*** Block opens ***
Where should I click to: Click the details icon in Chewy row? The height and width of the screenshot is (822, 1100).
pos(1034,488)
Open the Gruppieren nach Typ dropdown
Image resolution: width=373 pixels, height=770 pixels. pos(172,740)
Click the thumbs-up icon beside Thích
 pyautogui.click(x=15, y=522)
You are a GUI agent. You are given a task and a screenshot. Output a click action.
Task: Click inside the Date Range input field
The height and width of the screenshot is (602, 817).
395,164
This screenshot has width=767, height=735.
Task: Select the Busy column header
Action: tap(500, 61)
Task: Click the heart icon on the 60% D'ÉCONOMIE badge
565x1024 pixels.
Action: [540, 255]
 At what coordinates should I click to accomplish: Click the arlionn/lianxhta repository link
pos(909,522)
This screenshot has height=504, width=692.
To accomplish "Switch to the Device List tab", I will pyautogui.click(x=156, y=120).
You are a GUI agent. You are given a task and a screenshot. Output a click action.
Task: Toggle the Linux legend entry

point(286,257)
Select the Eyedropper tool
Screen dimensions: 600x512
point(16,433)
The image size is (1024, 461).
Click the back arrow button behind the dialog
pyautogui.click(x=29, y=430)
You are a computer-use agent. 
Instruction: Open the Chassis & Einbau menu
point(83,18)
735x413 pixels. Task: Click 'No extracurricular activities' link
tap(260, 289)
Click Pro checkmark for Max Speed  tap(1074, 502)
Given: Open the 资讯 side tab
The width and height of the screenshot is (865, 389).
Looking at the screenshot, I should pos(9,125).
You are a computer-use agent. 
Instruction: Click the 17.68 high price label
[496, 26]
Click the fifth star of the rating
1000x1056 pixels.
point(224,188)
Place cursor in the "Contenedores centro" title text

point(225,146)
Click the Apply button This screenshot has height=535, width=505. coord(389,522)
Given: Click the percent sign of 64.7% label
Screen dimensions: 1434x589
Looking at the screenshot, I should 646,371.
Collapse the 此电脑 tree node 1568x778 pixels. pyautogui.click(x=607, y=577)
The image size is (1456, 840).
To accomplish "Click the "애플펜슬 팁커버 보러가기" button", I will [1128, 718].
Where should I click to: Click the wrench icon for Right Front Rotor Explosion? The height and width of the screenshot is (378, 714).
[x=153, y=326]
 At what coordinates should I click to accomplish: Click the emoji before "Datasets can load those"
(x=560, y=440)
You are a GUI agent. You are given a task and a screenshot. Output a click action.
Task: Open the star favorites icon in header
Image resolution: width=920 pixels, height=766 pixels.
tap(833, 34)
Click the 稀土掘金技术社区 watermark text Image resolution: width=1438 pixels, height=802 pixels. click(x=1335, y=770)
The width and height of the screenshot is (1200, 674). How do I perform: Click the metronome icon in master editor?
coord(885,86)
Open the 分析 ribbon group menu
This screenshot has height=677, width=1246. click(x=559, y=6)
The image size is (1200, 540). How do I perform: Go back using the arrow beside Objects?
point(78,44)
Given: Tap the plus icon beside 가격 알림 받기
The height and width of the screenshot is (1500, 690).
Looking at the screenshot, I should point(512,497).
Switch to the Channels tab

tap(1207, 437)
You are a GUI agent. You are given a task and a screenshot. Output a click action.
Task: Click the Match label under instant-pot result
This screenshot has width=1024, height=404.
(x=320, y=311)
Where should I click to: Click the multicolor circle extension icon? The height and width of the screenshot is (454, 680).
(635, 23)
*** Block closes ***
Please give back, exactly as it stands above, the stretch from the line with "735x413 pixels. Task: Click" through the line with "Collapse the 此电脑", and no line outside it.

■ **FINISHED TASK**:
735x413 pixels. Task: Click 'No extracurricular activities' link
tap(260, 289)
Click Pro checkmark for Max Speed  tap(1074, 502)
Given: Open the 资讯 side tab
The width and height of the screenshot is (865, 389).
Looking at the screenshot, I should pos(9,125).
You are a computer-use agent. 
Instruction: Click the 17.68 high price label
[496, 26]
Click the fifth star of the rating
1000x1056 pixels.
point(224,188)
Place cursor in the "Contenedores centro" title text

point(225,146)
Click the Apply button This screenshot has height=535, width=505. coord(389,522)
Given: Click the percent sign of 64.7% label
Screen dimensions: 1434x589
Looking at the screenshot, I should 646,371.
Collapse the 此电脑 tree node 1568x778 pixels. pyautogui.click(x=607, y=577)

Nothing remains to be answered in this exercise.